# A few new shots



## Bloodbelly (Jun 15, 2004)

Hope you like them.
Too bad the second one is out of focus, the snake moved a bit.


----------



## massabsamurai (Mar 12, 2009)

I really like the 1st and 2nd shots. Submit them for POTM


----------



## Mettle (Dec 29, 2003)

The last shot is awesome.

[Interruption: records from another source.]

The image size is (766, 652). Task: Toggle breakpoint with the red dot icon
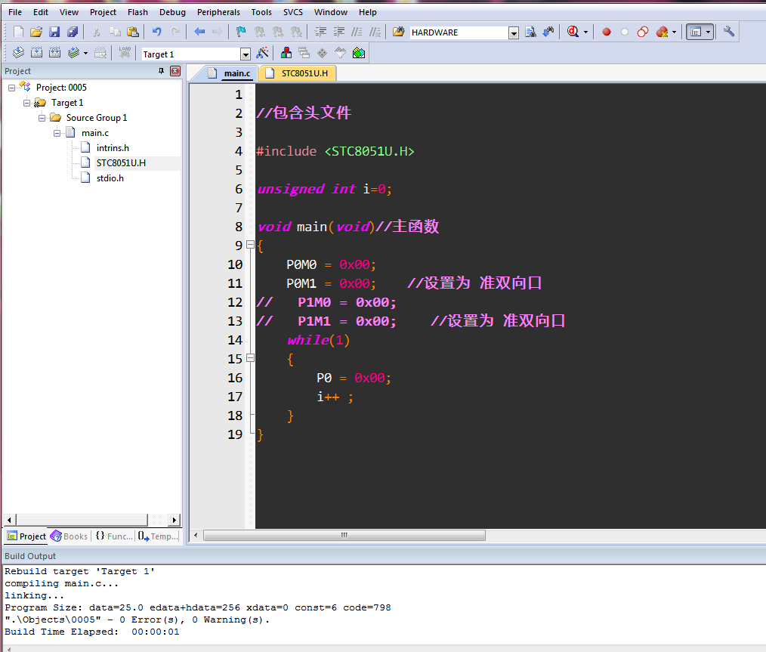[606, 32]
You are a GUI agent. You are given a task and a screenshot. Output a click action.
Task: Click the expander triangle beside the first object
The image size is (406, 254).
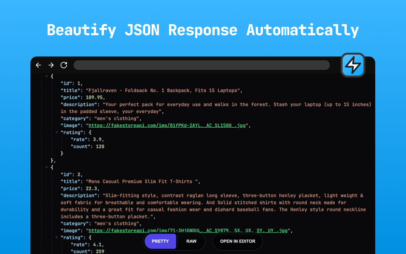(x=47, y=76)
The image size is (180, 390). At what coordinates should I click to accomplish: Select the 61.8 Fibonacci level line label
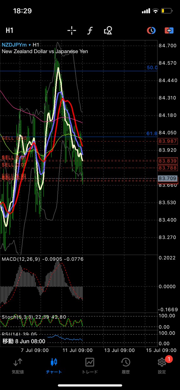click(x=152, y=134)
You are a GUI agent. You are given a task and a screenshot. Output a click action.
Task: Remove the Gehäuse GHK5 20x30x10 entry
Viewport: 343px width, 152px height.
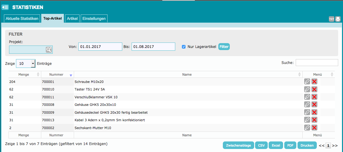tap(314, 105)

I love those wide-wide-wide ones.


----------



## No0dles (Dec 16, 2003)

defintiely POTM







nice snake! dont they eat other rattlesnakes? also dont they have a bad temper and are very defensive?


----------



## His Majesty (Apr 5, 2005)

1st and last shot are really good. captures the snake nicely

how big is he? love his sandy goldy color to him. looks real pretty.
what type of snake is he?

thanks for sharing


----------



## Bloodbelly (Jun 15, 2004)

No0dles said:


> 1st and last shot are really good. captures the snake nicely
> 
> how big is he? love his sandy goldy color to him. looks real pretty.
> what type of snake is he?
> ...


The big one is 5 feet long, the smaller one is 4 feet long.
A bullsnake is a constricting type of snake.
It feeds on mice, rats and other small rodents.
Occasionally they will also feed on frogs, lizards and small birds.


----------



## His Majesty (Apr 5, 2005)

oh cool. never come across bullsnakes but then again im not a reptile buff.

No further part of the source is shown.